• _PROVIDED INFORMATION_
[Start of section]

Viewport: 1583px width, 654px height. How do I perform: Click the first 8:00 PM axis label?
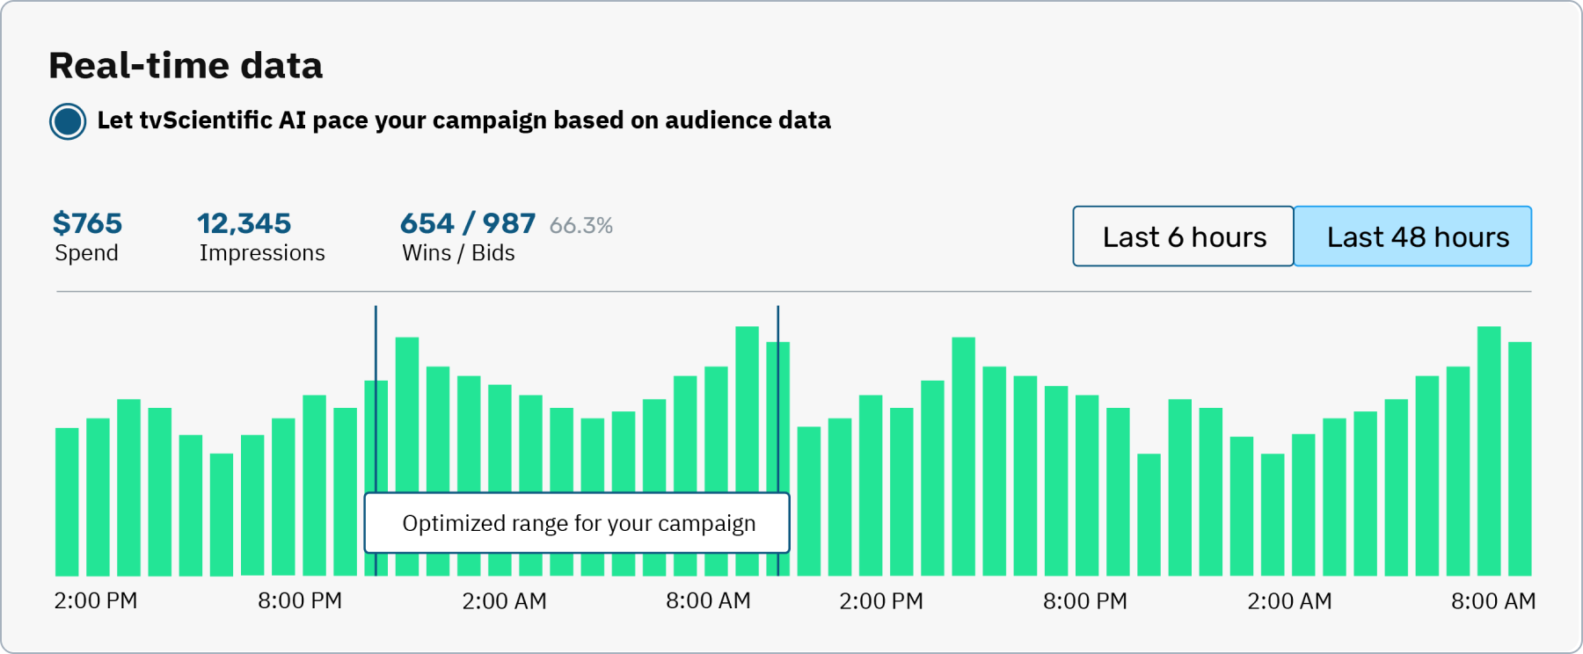(300, 601)
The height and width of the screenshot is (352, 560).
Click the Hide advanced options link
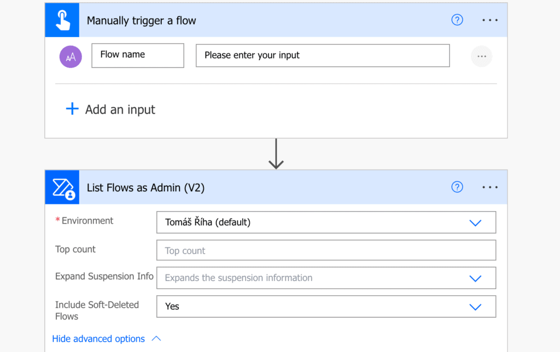(98, 339)
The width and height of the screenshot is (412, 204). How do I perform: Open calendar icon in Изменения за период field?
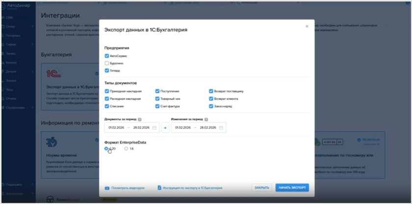click(x=221, y=128)
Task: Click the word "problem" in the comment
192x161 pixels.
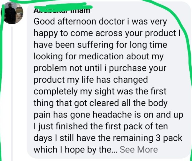Action: tap(50, 68)
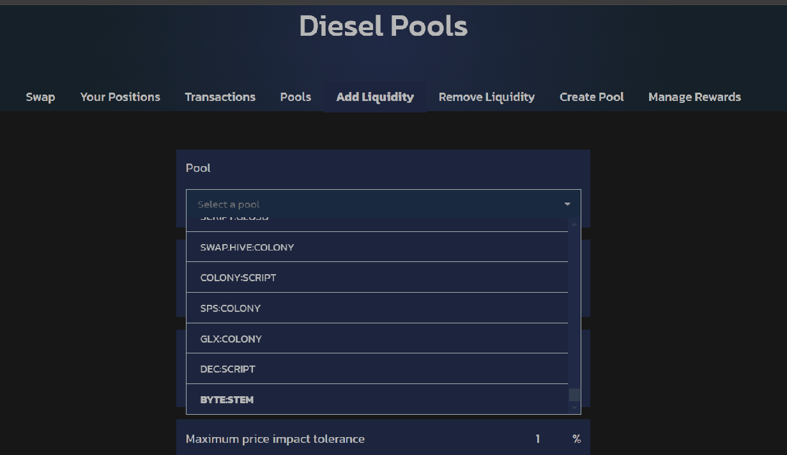Click the price impact tolerance value field
The height and width of the screenshot is (455, 787).
pos(537,439)
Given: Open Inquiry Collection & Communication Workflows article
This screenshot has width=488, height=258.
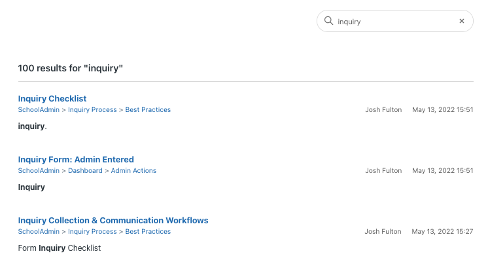Looking at the screenshot, I should (x=113, y=220).
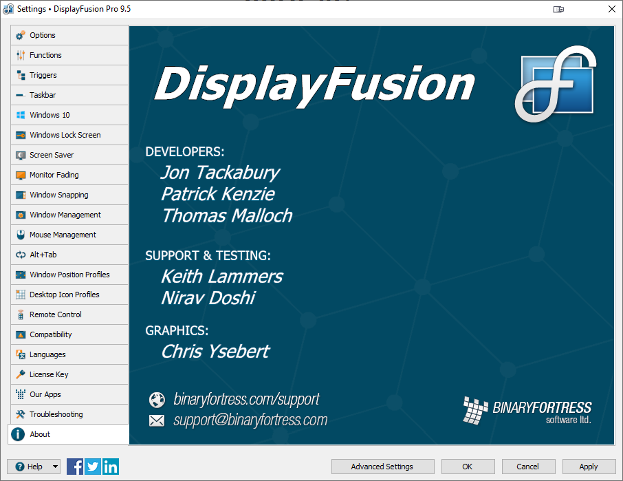The height and width of the screenshot is (481, 623).
Task: Click the Twitter icon at the bottom
Action: 93,467
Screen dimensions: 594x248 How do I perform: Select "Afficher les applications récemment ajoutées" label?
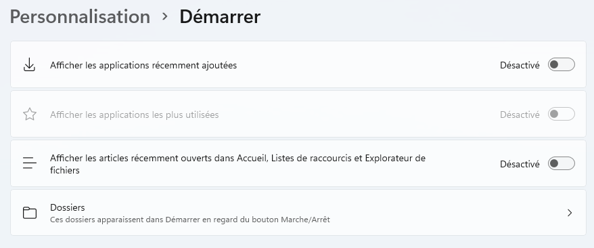(x=143, y=65)
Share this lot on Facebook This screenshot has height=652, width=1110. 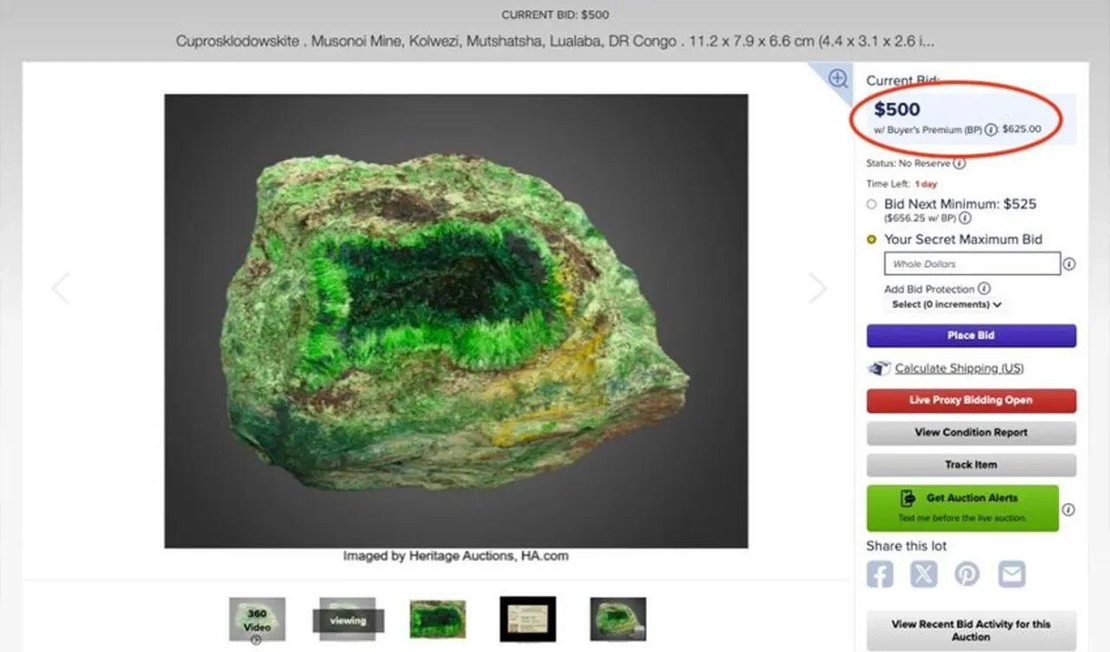(879, 574)
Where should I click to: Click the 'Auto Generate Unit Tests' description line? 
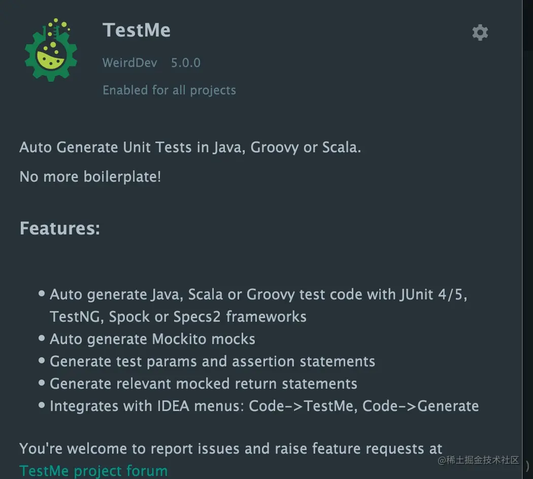pos(190,148)
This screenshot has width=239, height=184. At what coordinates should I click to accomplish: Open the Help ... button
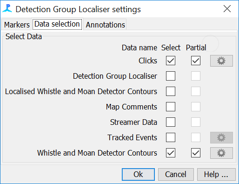pyautogui.click(x=216, y=174)
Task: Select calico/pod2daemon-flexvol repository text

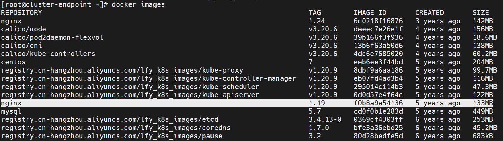Action: (x=52, y=37)
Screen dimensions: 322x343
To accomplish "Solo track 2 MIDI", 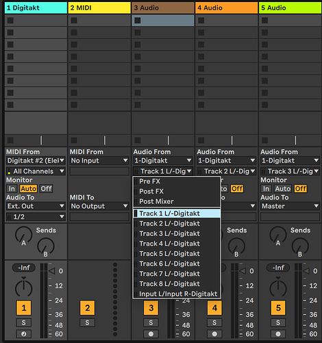I will (x=87, y=322).
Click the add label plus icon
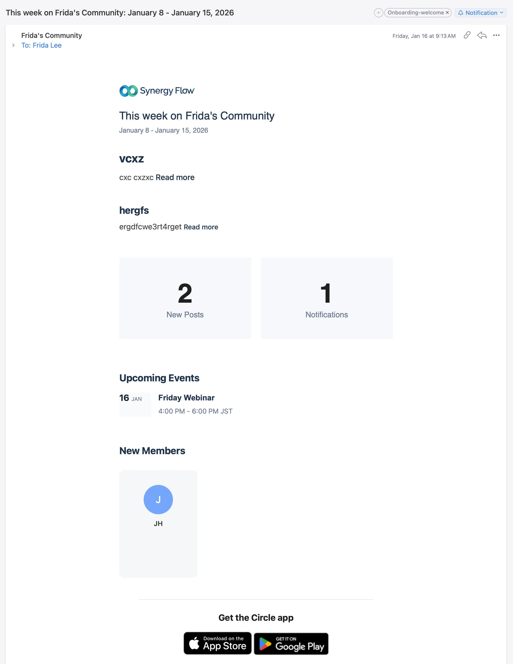The width and height of the screenshot is (513, 664). (378, 13)

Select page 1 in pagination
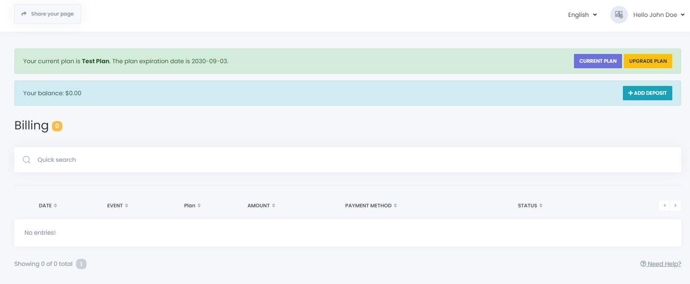[x=81, y=264]
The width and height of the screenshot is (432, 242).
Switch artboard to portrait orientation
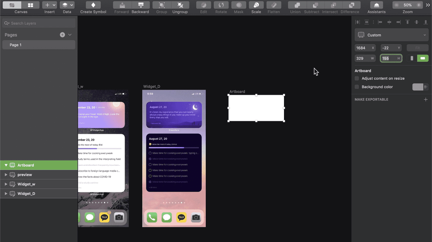(412, 58)
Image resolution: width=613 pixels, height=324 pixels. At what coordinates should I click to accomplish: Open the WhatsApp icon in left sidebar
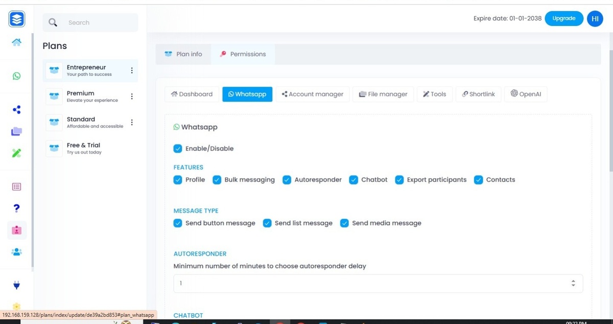pyautogui.click(x=16, y=76)
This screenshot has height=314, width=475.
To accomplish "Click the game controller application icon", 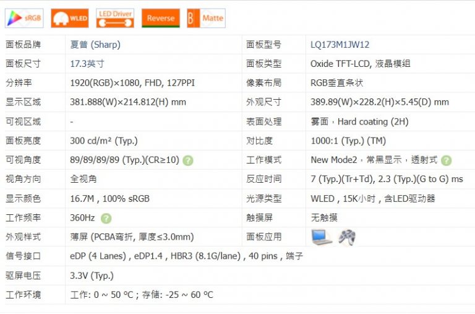I will click(347, 237).
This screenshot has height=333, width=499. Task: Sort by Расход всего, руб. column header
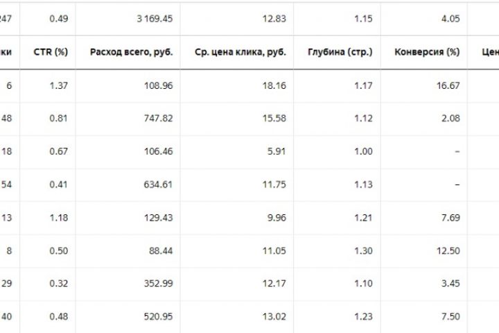pyautogui.click(x=132, y=52)
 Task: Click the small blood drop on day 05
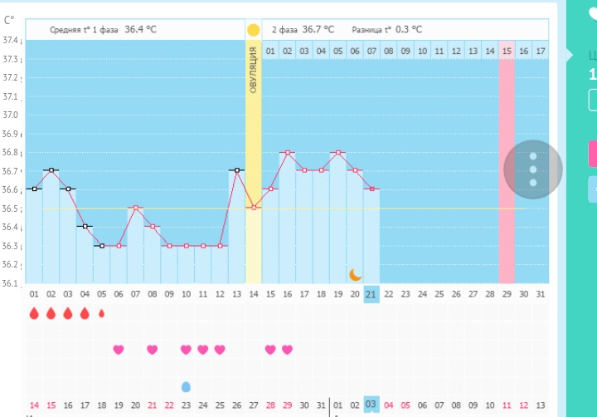(102, 314)
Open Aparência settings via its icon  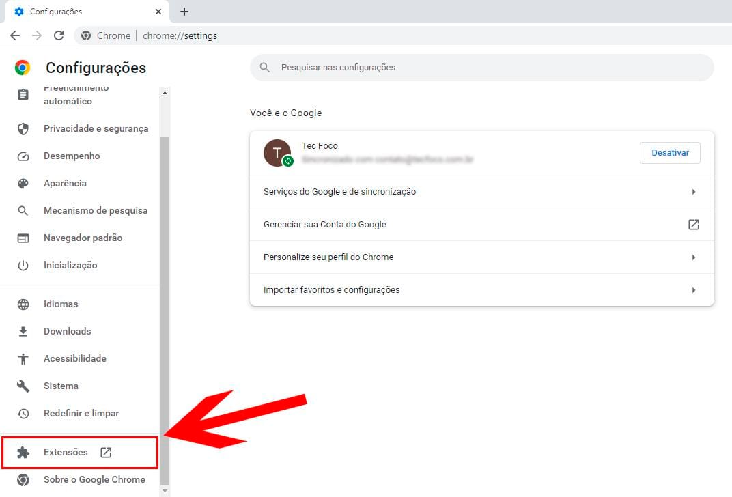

[End of section]

• _TASK TO COMPLETE_
An exact transcription is needed, covering the line with "This screenshot has height=333, width=499." and every line after it to the end of the entries, but not the pictures.

• _FINAL ANSWER_
This screenshot has height=333, width=499. Task: Sort by Расход всего, руб. column header
pyautogui.click(x=132, y=52)
 Task: Click the small blood drop on day 05
(102, 314)
Open Aparência settings via its icon  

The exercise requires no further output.